When a tragic story comes up about a prisoner who dies after being denied medical care after complaining to a guard, the flip side of the story rarely gets told. Some guards don’t care and see prisoners are subhuman. But most guards see something different in the tragic story, a never-ending stream of complaining and lies by prisoners trying to get something over on the system. When that one in a hundred complaints is real, the failure to address it has terrible consequences.

But the impact of the 99 other complaints on the legit one muddies the waters about how the story reflects how bad guards are to prisoners. They may well be, but you can’t pretend the lies and scams never happen.

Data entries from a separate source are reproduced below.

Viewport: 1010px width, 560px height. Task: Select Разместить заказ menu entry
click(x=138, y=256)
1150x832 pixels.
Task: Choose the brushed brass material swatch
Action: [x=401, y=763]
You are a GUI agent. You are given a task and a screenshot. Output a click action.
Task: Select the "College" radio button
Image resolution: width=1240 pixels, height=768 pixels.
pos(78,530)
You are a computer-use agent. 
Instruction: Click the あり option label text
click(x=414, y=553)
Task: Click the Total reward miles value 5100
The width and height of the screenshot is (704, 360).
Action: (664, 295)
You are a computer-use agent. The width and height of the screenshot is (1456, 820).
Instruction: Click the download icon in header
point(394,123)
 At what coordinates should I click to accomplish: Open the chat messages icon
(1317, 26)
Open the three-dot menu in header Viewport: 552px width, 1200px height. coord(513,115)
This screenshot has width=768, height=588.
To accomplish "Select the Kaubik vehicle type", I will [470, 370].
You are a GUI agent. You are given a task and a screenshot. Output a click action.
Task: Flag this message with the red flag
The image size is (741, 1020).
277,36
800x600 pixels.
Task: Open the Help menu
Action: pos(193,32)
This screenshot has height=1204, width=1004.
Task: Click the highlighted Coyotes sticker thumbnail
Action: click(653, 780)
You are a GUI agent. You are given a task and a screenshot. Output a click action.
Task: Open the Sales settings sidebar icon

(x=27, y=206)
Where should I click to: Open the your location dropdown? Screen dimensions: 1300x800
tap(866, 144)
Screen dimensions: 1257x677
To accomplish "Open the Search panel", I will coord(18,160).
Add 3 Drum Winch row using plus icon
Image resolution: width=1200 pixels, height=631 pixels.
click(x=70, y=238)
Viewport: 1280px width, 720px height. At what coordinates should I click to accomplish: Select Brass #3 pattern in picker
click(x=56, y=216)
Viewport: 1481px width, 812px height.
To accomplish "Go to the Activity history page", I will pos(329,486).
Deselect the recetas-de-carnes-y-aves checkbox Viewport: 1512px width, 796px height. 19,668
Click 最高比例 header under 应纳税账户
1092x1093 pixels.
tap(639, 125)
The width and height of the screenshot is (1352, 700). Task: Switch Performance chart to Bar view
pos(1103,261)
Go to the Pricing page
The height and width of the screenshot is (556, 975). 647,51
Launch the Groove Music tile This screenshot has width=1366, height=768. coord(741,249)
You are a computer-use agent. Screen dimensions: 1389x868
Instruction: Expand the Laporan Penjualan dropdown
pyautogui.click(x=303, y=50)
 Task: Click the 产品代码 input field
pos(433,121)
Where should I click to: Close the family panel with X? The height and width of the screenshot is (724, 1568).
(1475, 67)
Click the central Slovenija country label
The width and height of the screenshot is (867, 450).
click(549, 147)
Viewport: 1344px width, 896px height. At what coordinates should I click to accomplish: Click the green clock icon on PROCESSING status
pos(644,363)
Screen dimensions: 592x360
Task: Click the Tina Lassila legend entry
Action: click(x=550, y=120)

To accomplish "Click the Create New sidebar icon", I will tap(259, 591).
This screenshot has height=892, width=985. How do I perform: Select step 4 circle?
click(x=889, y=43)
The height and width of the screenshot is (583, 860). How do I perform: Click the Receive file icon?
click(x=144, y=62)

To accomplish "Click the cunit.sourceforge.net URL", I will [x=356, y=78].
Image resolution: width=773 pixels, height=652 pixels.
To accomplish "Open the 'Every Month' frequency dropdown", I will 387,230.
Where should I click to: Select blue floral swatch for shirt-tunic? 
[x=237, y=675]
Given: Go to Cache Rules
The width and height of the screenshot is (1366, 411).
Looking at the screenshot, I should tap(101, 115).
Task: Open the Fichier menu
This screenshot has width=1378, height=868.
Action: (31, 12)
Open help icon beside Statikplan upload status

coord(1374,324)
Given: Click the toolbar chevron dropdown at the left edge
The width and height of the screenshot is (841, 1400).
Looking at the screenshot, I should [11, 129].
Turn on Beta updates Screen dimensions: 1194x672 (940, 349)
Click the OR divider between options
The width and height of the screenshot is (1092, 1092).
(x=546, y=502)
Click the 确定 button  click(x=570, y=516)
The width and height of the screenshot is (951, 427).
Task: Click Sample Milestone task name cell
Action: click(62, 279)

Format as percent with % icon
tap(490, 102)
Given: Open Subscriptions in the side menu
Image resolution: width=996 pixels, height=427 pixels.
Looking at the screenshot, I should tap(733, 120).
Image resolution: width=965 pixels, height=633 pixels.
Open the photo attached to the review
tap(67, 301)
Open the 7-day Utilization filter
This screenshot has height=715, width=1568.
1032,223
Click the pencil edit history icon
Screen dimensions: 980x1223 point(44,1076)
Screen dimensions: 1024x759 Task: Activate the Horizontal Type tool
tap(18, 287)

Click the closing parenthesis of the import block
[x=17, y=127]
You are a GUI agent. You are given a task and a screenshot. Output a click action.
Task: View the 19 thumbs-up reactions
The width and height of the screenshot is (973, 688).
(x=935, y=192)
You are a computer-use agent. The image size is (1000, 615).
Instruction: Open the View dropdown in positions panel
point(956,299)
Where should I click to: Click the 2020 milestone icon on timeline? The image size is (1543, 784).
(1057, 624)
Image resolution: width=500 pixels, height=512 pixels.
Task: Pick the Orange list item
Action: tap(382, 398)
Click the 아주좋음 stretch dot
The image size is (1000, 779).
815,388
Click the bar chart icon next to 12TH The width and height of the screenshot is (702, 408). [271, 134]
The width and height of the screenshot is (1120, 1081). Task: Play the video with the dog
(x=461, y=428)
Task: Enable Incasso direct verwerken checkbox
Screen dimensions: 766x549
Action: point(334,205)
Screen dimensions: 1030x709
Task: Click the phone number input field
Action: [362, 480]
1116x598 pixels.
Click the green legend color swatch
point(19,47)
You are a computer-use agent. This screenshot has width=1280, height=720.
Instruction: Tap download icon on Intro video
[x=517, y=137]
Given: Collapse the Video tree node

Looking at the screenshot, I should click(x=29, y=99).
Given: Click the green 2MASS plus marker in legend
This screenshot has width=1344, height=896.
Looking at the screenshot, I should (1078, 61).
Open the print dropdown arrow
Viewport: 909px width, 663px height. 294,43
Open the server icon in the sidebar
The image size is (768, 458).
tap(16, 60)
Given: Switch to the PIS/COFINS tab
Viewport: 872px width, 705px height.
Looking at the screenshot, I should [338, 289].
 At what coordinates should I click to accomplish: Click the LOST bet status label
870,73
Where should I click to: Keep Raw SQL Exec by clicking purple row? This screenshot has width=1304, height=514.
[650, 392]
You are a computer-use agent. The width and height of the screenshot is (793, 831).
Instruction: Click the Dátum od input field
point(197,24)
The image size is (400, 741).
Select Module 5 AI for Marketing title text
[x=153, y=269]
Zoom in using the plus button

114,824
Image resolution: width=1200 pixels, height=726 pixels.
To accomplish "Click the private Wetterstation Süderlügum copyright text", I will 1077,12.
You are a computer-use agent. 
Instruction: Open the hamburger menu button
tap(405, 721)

Over the past two months, activists have made a compelling case for the release of prisoners who are detained pre-trial, within a year of release or otherwise vulnerable to death from coronavirus. The post-conviction inmates weren’t sentenced to death by COVID-19, and the pre-trial detainees are presumed innocent, and there is no justification for putting them at risk of harm from disease. While there have been some wins at releasing prisoners, it hasn’t been widespread.

But word in a prison isn’t always accurate or rational, and at Los Angeles County correctional facility, prisoners got the idea that being infected was their ticket out.

Inmates at a Los Angeles County correctional facility drank from the same cup with the purpose of infecting one another, resulting in 21 cases of coronavirus, Sheriff Alex Villanueva said.

The inmates at North County Correctional Facility in Castaic are seen on surveillance video crowding the hot water dispenser, sipping the water, and also “sniffing” out of a common mask, according to Villanueva.

This is how the complaints about jails being petri dishes for disease, and calls for the release of prisoners, is turned into another get-out-of-jail scam.

The inmates were drinking hot water to try to raise their oral temperatures before a temperature check, he added.

Prisoners can be very imaginative in finding ways to work, and beat, the system.

One of the problems with trying to address, and argue, the causes of harm and neglect in jails and prisons is that while there are legitimate cases, and significant failures and acts of cruelty, they happen amidst a countervailing force of prisoners engaging in behaviors that undermine the arguments. Granted, they aren’t necessarily the brightest people, and given their circumstances have good reason to try to do whatever they can to survive, but a story like this, conduct like this, makes it far harder to contend that prisons need to either free or protect their prisoners from harm. How can prisons be blamed when the inmates are doing it to themselves?

“Every inmate has access to their own cup of water which they jealously guard,” the sheriff said. They use it to cook ramen noodles or make instant coffee, for example.

“It’s not something they share person-to-person, and anyone who practices basic hygiene doesn’t do that anyway,” Villanueva said. “So, in this environment, and then considering the fact that the 21 tested positive out of that module, shows what their intention was.”

The fact remains that the risk of infection, and of harm or death, is very real for a great many prisoners. But like the inmates who want to get drugs, break the monotony, and complain about pains so that they will be taken to the infirmary, their scams make guards, also not the brightest bulbs, assume that every complaint is a lie and consequently fail to take seriously the inmates whose conditions are dire.

After they die, often in horrifying conditions, everyone wonders how cruel prisons must be to allow it to happen. The reality of other prisoners trying to find ways to beat the system, to get one over on the guards, contributes to the problem. It’s not an excuse for the failings, but it surely doesn’t help either.